Rewrite the records from the line containing "approximately (371, 127)" through the last line as a numbered list, leaving out any blank lines.

◆ ◆ ◆ ◆ ◆ ◆ ◆

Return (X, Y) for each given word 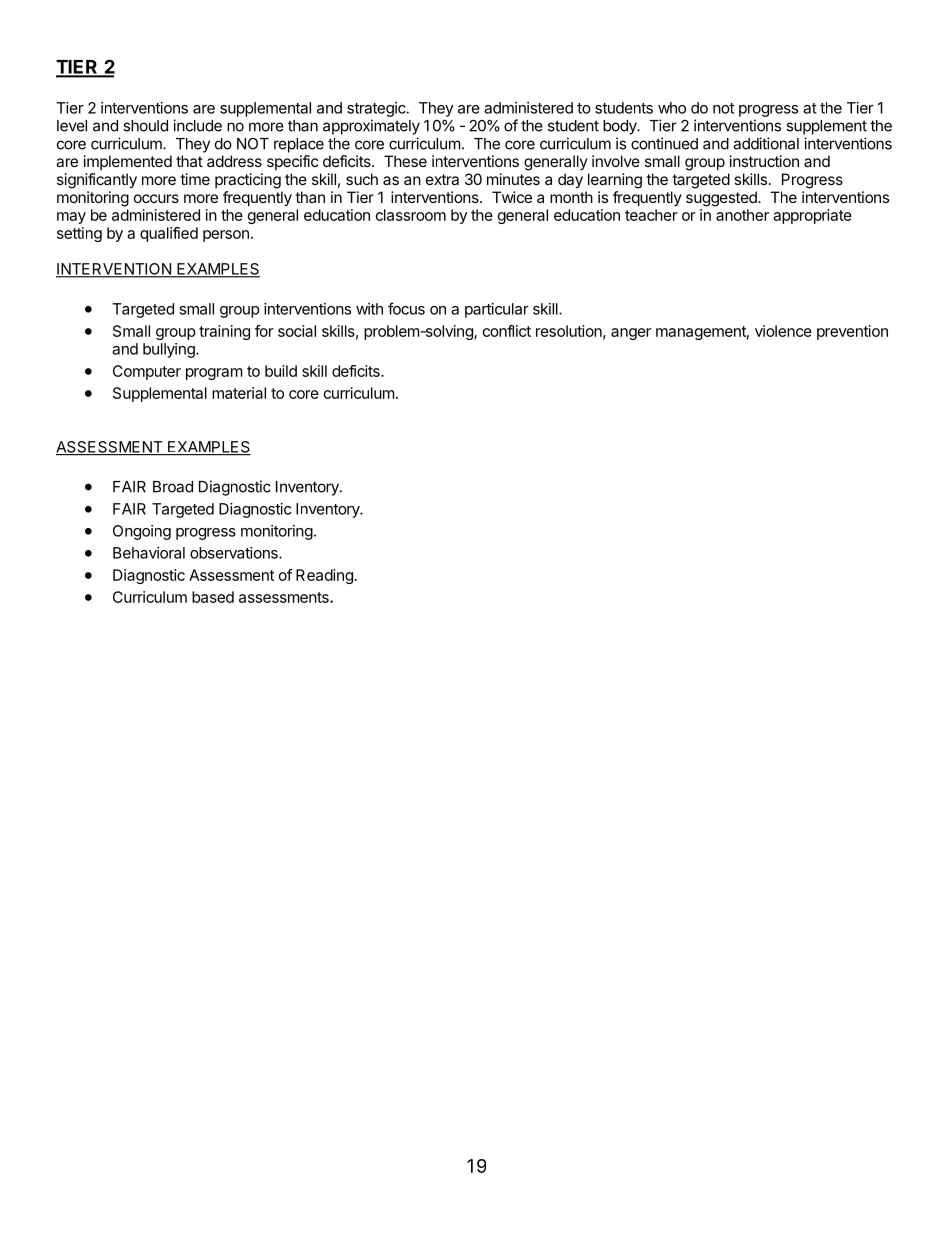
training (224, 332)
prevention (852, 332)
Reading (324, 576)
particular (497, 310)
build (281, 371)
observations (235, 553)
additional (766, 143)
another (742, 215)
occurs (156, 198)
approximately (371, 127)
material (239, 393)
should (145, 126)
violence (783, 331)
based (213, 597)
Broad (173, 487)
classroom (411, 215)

◆ ◆ ◆ ◆ ◆ ◆ ◆

Reply to the exercise
1. approximately (371, 127)
2. material (239, 393)
3. should (145, 126)
4. violence (783, 331)
5. based (213, 597)
6. Broad (173, 487)
7. classroom (411, 215)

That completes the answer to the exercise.